Sleeve 100 is positioned such that a small gap 106 is present between base 
102 and housing 6. A second axial opening 108 of smaller diameter than 
opening 104 is coaxial with opening 104 and sized to receive a router (or 
drill bit) 12 (which is locked in opening 108 by a threaded screw 110). Of 
course, opening 108 may be sized to receive any size router or drill bit. 
Similarly, sleeve 14 may be interchangeable with other sleeves having 
differing sized openings 108. 
Referring to FIGS. 3 and 6, input shaft 18 is operatively associated with 
output shaft 28 by gear assembly 34. Gear assembly 34 includes outer gear 
36 having an outer diametral surface 38, an inner diametral surface 40 and 
a plurality of gear teeth 42 defined on the inner diametral surface 40. 
Input shaft 18 and outer gear 36 are formed in one piece with outer gear 
36 being concentrically formed on the second end 22 of input shaft 18. 
Stub 23 is concentrically mounted in a corresponding bore to effectively 
extend the input shaft through gear 36. Gear assembly 34 further includes 
inner gear 44 having an outer diametral surface 46 and a plurality of gear 
teeth 48 defined on the outer diametral surface 46. Inner gear 44 is 
concentrically mounted on the first end 30 of output shaft 28. Output 
shaft 28 and inner gear 44 are mounted eccentrically, relative to input 
shaft 18 and outer gear 36, so that the gear teeth 42, 48 of the 
respective gears 36, 44 mesh. 
Referring to FIGS. 2, 3, and 4, a hexagonal socket 50 is defined in the 
first end 20 of input shaft 18 for coupling shaft 18 with the hexagonal 
screwdriver shaft 53 of screw gun 4 so that rotation of the screwdriver 
tip shaft 53 drives rotation of input shaft 18. 
The gear assembly 34 steps-up the rate of rotation of the output shaft 28 
relative to the rate of revolution of the input shaft 18. Preferably, the 
gear assembly steps up the rate of revolution of the output shaft 28 
relative to the input shaft 18 by a factor between about 2 and about 10. 
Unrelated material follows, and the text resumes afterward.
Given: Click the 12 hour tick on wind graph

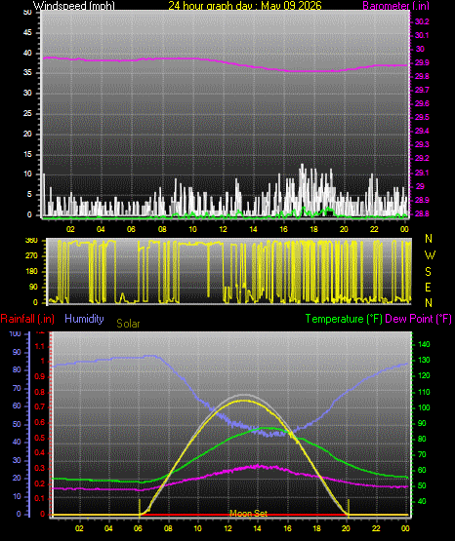Looking at the screenshot, I should click(223, 229).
In the embodiment shown in FIGS. 3 and 4 the outer gear 36 has 110 gear 
teeth and the inner gear 44 includes 22 gear teeth, resulting in a step-up 
ratio of 5:1. 
Typically, the variable speed motor of the screw gun allows a rate of 
rotation of the screwdriver tip 52 of up to about 4000 rpm. The preferred 
embodiment of the router attachment 2 of the present invention shown in 
the FIGURES would step-up the 4000 rpm rate of the screwdriver tip 52 to a 
rate of 20,000 rpm at the router bit 12 of the router attachment 2. 
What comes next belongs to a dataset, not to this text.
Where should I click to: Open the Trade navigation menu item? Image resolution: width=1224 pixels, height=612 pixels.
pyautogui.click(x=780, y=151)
FIG. 8 shows an alternative embodiment which provides a "vacuum cleaning" 
feature to the router attachment of the present invention. Fan 70 is 
mounted on output shaft 28' and a collar 72 extends from housing 6 to 
surround chuck 14. A vented (via filter 82) receptacle 74 is sealingly (by 
gaskets 76) snaplockedly (by recess 78 and hook 80) secured to housing 6. 
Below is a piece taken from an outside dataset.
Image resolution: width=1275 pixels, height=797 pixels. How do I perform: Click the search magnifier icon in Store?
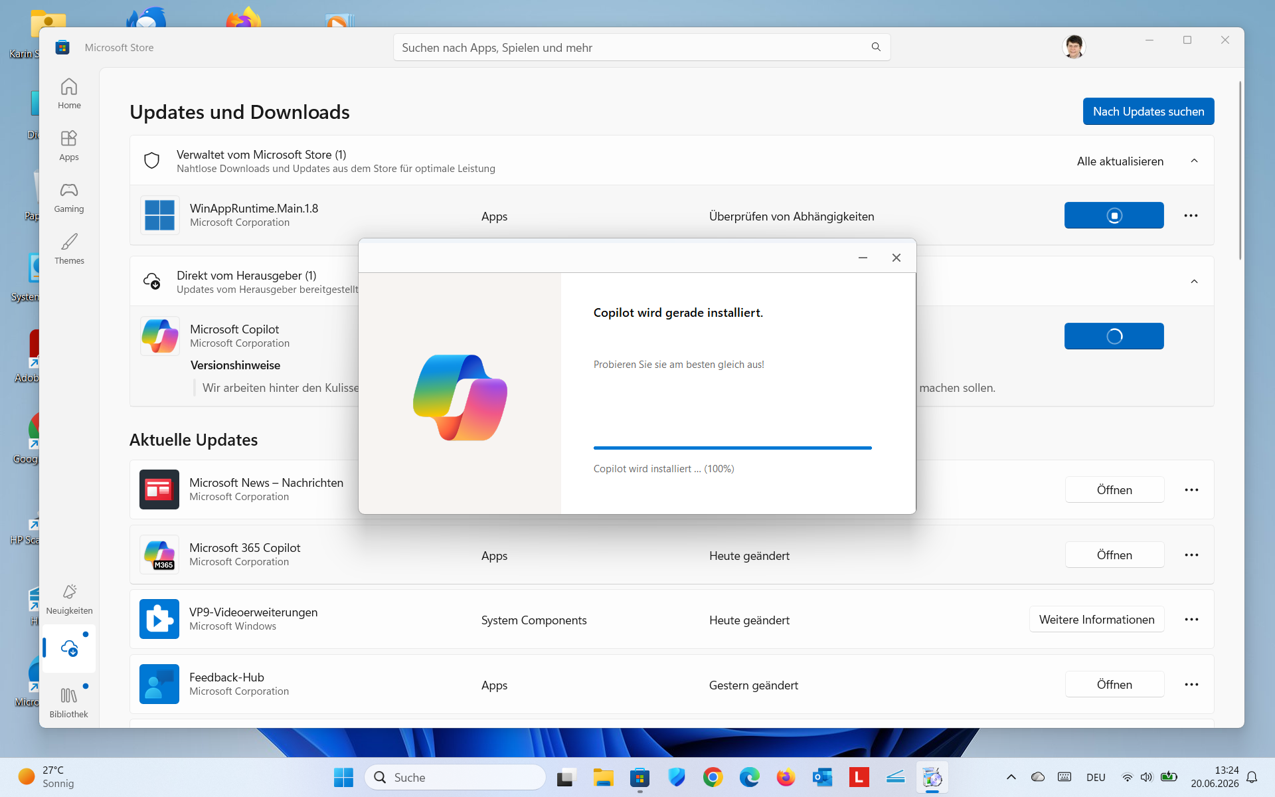(x=876, y=47)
During use, e.g. cutting sheet of drywall, the fan 70 rotates to create a 
pressure differential which draws particles and debris generated by the 
cutting, into collar 72 and discharges the particles and debris into 
receptacle 74. Air is allowed to exit receptacle 74 through filter 82, 
while the particles and debris are retained with the receptacle for later 
disposal. 
The housing 6, shafts 18, 28, stub 23, mounting block 27, may be made of 
any suitable material, e.g. metals, polymers, composite materials. In a 
preferred embodiment which offers the beneficial features of lower cost 
and lighter weight, i.e. low density, the housing 6, collar 7, shafts 18, 
28, stub 23, and mounting block 36, 44 are each made of a polymer or of a 
particulate, e.g. glass, carbon, fluorocarbon particles or discontinuous 
fibers, filled polymer matrix composite material. A prototype embodiment 
of the device of the present invention has been machined from an acetal 
thermoplastic (Delrin, E. I. DuPont). Preferably, at least some of the 
elements of the polymer based embodiment of the present invention are made 
by injection molding. 
To use the router attachment of the present invention, a workman removably 
secures the attachment to a screw gun and then operates the combined screw 
gun/router attachment in a manner entirely analogous to the operation of a 
conventional router, except that the screw gun is used as the driving 
force for the router bit. 
Use of the router attachment 2 of the present invention allows more 
efficient installation of sheets of wallboard material. A workman can 
easily carry both a screw gun and the lightweight router attachment and 
quickly attach or detach the router attachment to the screw gun as needed, 
as opposed to switching back and forth between the screw gun and separate 
conventional router. The router attachment is more easily carried, e.g. in 
a pouch or holder on the workman's belt, than is the heavier and more 
cumbersome conventional router. Furthermore, use of the router attachment 
of the present invention eliminates the need to maintain electrical 
connections between a power source and two separate motorized tools and 
the elimination of one of the associated electrical cords provides, safer 
and less cluttered workplace. 
While the present invention has been described by reference to a specific 
preferred embodiment, i.e. a router adapter for adapting a screw gun for 
cutting sheets of drywall material, one skilled in the art will appreciate 
that rotary output devices other than screw guns, e.g. a drill, may be 
adapted to perform cutting operations and that cutting operations other 
than cutting sheets of drywall, e.g. trimming sheets of countertop 
laminate material, may be performed using a router attachment according to 
the present invention by appropriate minor modifications of the embodiment 
shown in FIGS. 1-6. 
While preferred embodiments have been shown and described, various 
modifications and substitutions may be made thereto without departing from 
the spirit and scope of the invention. Accordingly, it is to be understood 
that the present invention has been described by way of illustrations and 
not limitations.